What Kara finds surprises her. The ranch is owned by Ben Thocco, a kind man with an enormous burden on his shoulders. Ben’s beloved younger brother, Joey, has Down Syndrome and a bad heart that is getting weaker. Ben has been Joey’s sole support since their parents died when Ben was sixteen and he took him to Mexico rather than see him institutionalized. Ben ended up making a career for himself as a professional wrestler called El Diablo. Now Ben is struggling to hold onto the cattle ranch he purchased, make a good life for Joey, and provide employment for several other mentally-challenged adults - including Mac and Lily.

Into this mix steps Kara, actually sitting on the back of a runaway horse from Ben’s ranch that has caused her car to crash. Lily and Mac take an instant shine to her, and before she knows it, Kara is staying at the ranch, doing the cooking and cleaning and getting to know her unsuspecting parents. Ben knows there must be more to this woman than meets the eye, but she seems sincere, and he’s wildly attracted to her.

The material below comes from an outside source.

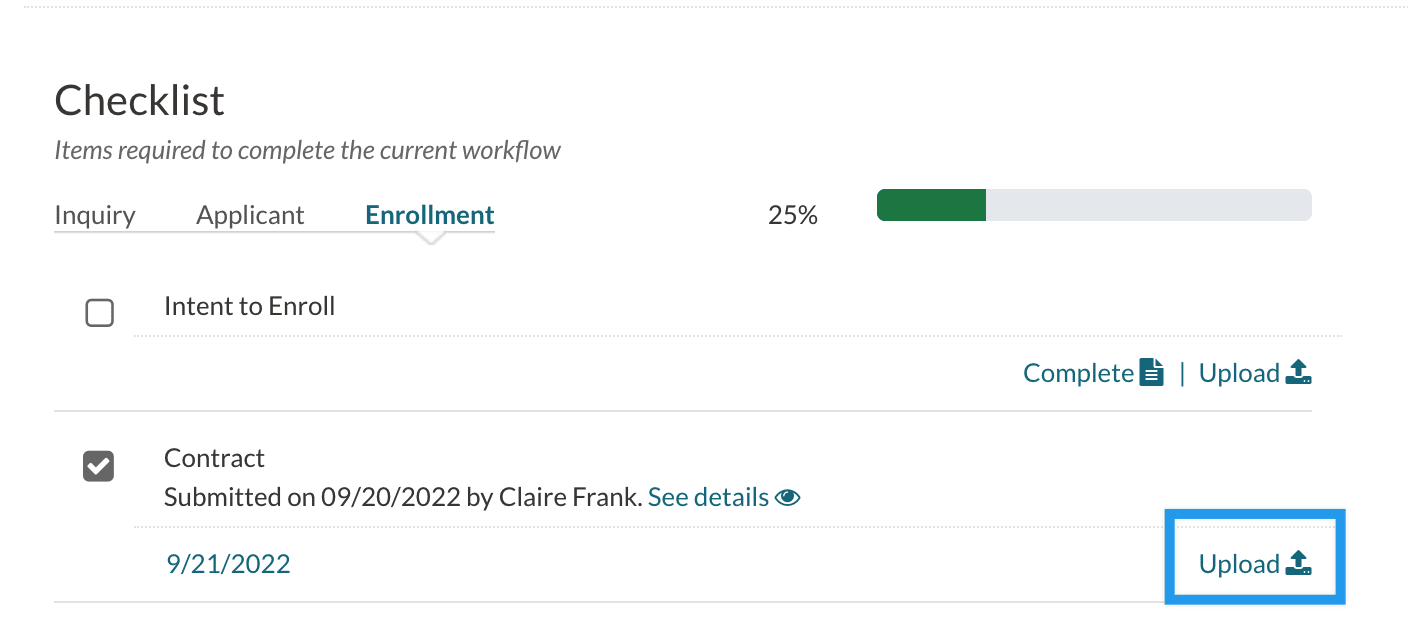
Task: Click the green filled part of progress bar
Action: pyautogui.click(x=931, y=205)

Kara wonders if Ben is truly the El Diablo of her teenaged fantasies, but she’s more impressed with the man who cares for his “family” so carefully; a family that now seems to include her as well.

As Kara is drawn ever deeper into the workings of the ranch, the enormous fortune at her disposal is a helpful burden. With the money, she can secretly “fix” some of Ben’s problems, such a preventing the neighboring ranch from being sold to a developer who will bulldoze the land. But Kara, as she grows to love Mac and Lily, must decide where she wants to fit within their lives, if at all, especially since they deny ever having a child. And her fortune may well scare Ben off completely, once he finds out she’s a Whittenbrook.

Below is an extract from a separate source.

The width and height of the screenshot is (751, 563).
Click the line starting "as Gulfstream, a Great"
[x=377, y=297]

There are other subplots in the story, involving an abused Cracker mare (a native breed Ben is trying to save) purchased at an auction where she was destined to become dog food; Glen Tolbert, Mac’s controlling older brother who is also his legal guardian; and the aforementioned developer and his nasty daughter, who takes every opportunity to taunt the “retards” of the ranch. Kara and Ben have their hands full, and when the Cracker mare’s full talents finally come to light, Kara also finds a way to shine.

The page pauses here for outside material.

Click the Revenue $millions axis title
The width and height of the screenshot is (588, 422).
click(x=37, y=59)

A Gentle Rain isn’t without a few flaws. The villains are almost cardboard in their nastiness, and the environmental message can get a bit heavy-handed at time, but overall, this is a lovely, touching story of two people finding love in an unexpected place. It’s also the story of love within a family, however that family may have come to be. As Kara finds her place within the family at the ranch, readers will come to love them just as she does. She even finds that her Whittenbrook family has a few loving surprises for her when the chips are down. As for Mr. Darcy, the talking blue hyacinth macaw, he nearly steals the book with his pithy comments. (His conduct at the memorial service for Kara’s lost parents, attended by a host of stiff-necked Whittenbrooks, is absolutely priceless).

The love story between Ben and Kara unfolds slowly, as the author allows them to get to know one another. The story is told in the alternating first-person viewpoints of Ben and Kara, an unusual choice that absolutely works here. It’s a delight to get inside the heads of both leads, and we’re carried along with them as they dance around love and then fall right in. Deborah Smith is beyond any amateurish “I’ll never love again” nonsense, thank goodness; these two know exactly how special this is and are more than willing to risk their hearts. In a word, it’s beautiful.

Once again, Deborah Smith shows why she’s widely considered to be one of the finest authors in print today. A Gentle Rain is the best romance I’ve read all year, and with only five days left in 2007, that pretty much says it all. Readers, help keep this woman in print and buy a copy of this book. Consider it a gift to yourself as we ring in the New Year. You won’t be disappointed!